We can call this step orthogonalization. After doing this we should multiply by the

Hamiltonian and normalize, as before. So

our new iteration is: orthogonalize, multiply by

Hamiltonian, normalize, repeat. We repeat these steps 5000 times, and store

the result, similar to above. In this

way we can calculate the second eigenfunction.

In order to find eigenvalues, we note that multiplying the

Hamiltonian times an eigenfunction should produce the

same eigenfunction times its eigenvalue. Therefore, in order to calculate the

eigenvalue, find

a point where the eigenfunction is not zero (or very

small) and calculate eigenvalue = ((Hamiltonian * eigenfunction)
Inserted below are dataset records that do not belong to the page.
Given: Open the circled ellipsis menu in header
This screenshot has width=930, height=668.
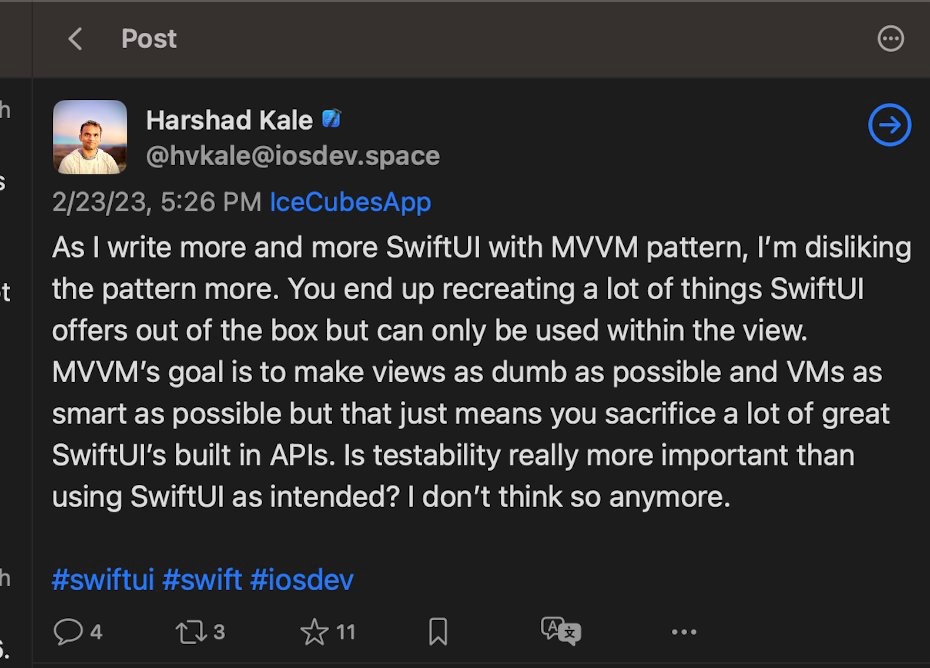Looking at the screenshot, I should pos(889,39).
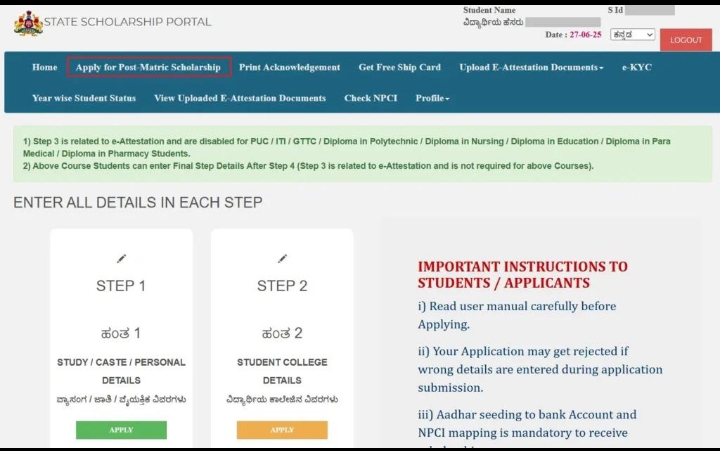Open View Uploaded E-Attestation Documents
This screenshot has width=720, height=451.
tap(240, 98)
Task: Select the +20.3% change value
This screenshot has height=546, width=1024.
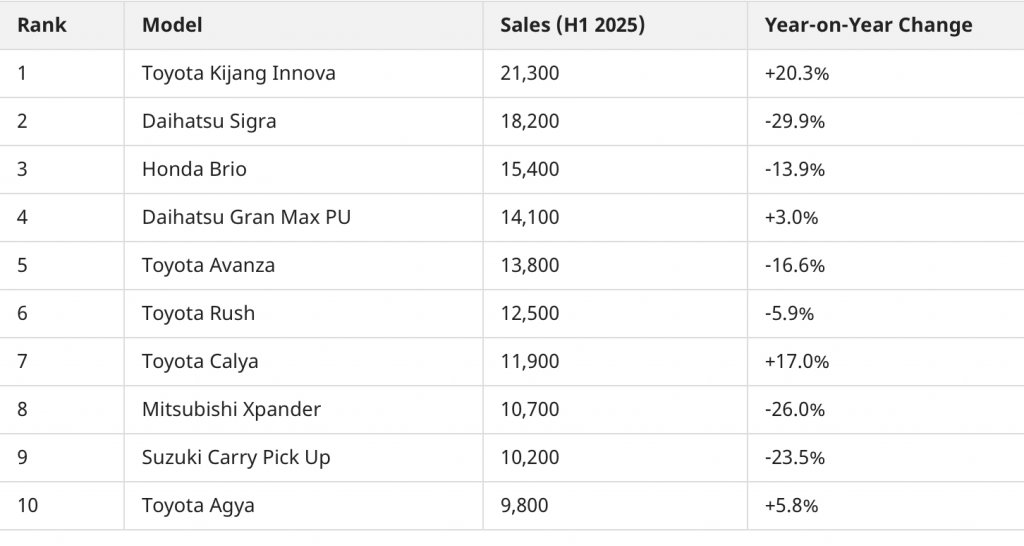Action: (797, 73)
/ (eigenfunction)) using that point.

**SAMPLE INPUT AND
OUTPUT**

I provide a sample input file for a single quantum well

(sqw.csv). The input file contains the x

grid and V for each point on the grid.

The potential profile contained in that file is the same as shown above:

However, Ive semi-arbitrarily subtracted 230 from V at each

point in order to force the lowest energy eigenvalue to be the largest in

magnitude (most negative). Solving this

problem should produce the following output:

These are the normalized zeroth,

first, and second eigenfunctions, respectively. (Dont worry if your eigenfunctions

are upside down, a factor of -1 is not important here.) The quantum well boundaries are indicated

with dashed lines. The corresponding

eigenvalues are:

0^{th}: E_{0}

= -229.94 1^{st}: E_{1} = -229.75 2^{nd}: E_{2} = -229.45

We would like to add 230 to these to undo the arbitrary

subtraction of 230 that I did earlier.

If we fix the eigenvalues in this way, we obtain:

0^{th}: E_{0}

= 0.06 eV 1^{st}: E_{1} = 0.25 eV 2^{nd}: E_{2} = 0.55 eV

**TASKS**

Below I provide a skeleton code that reads in the input file

that you specify when you execute the program.
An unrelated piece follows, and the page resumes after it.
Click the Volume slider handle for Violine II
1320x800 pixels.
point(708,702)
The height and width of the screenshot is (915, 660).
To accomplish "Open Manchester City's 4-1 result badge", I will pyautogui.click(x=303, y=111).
For example, if you compile the skeleton code and name your executable a.out,

and at the command prompt type:

./a.out

sqw.csv

The program would read in sqw.csv. The skeleton code includes a Matrix class

and a constructor that initializes a matrix with zeros. It also includes an ActiveRegion

class which contains V and the x grid.

You must add various objects to the ActiveRegion

class, such as the Hamiltonian, which will be an object of the Matrix

class. Also add the eigenfunctions

to the ActiveRegion class by calculating them. You must also print out the eigenfunctions to comma-separated files. You are required to overload at least one

operator, in order to multiply the Hamiltonian matrix and the wavefunction.
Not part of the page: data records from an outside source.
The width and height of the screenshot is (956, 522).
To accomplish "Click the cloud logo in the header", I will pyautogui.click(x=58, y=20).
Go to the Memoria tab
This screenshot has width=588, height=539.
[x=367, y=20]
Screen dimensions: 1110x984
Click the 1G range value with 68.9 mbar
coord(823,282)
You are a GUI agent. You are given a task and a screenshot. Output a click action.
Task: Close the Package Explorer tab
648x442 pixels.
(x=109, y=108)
I also provide an input file that contains the x grid and

V(x) for three quantum wells (mqw.csv).

V vs. x is plotted below:

You must demonstrate the following using the mqw.csv input

file:

(A) Calculate and

plot the zeroth eigenfunction

for mqw: 50 points

(B) Calculate and

plot the first eigenfunction for mqw:

10 points

(C) Calculate the zeroth and first eigenvalues for mqw:

20 points

(D) Calculate and

plot the second eigenfunction for mqw:

10 points

(E) Calculate the

probability that an electron in the zeroth eigenfunction of mqw will be

found in the center quantum well: 10 points

Please plot the eigenfunctions

using any plotting program of your choice (Matlab,

Excel, etc.) and bring your plots to your demonstration. You should be prepared to plot the eigenfunctions using the output files generated by your

code and a plotting program if asked to do so by the TA.